First, how many splines does the front axle shaft have?

Second, can I reuse the stock 3.08 gears (assuming they aren't shot)?

Third, I have heard that you don't use standard gear lube for a limited slip differential. is this true? If so, what is the proper lubricant? Do I need to clean the axle housing and get the gear lube out?

Fourth, do I need to reset the gear lash? (I wouldn't think so as long as I use the same thickness gasket on the differential housing.)

Fifth, do I need to make sure that the 3.08 gears will fit or are ring gears a universal fit?

Sixth, what do I need to make sure is included except for gaskets and seals?

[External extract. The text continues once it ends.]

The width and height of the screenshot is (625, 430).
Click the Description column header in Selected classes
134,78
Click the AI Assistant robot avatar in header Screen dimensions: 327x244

Seventh, are there any brands to avoid?

Last, is there anything particular that is a warning flag when buying a used limited slip diff?

#1.....28 splines, dana 44 is 30 and is wrong

#2.....Make sure the corporate carrier you get is for 3.73 and down

#3......use any 70-80-90 you want, limited slip additive prevents "chatter" of the clutches with-in the case, I have gone without using the additive many times on a diff flush without issue, but if you put it in you get piece of mind. Nearly any additive will work, look for "limited slip" on the label and you should be fine.

#4....you need to reset lash...not that hard but a bearing puller will make it alot easier. I would re-use the old bearings if good or you may have to reset pinion depth aswell. If you do not loosen the pinion nut than you do not need a new crush collar, if you loosen it, you do.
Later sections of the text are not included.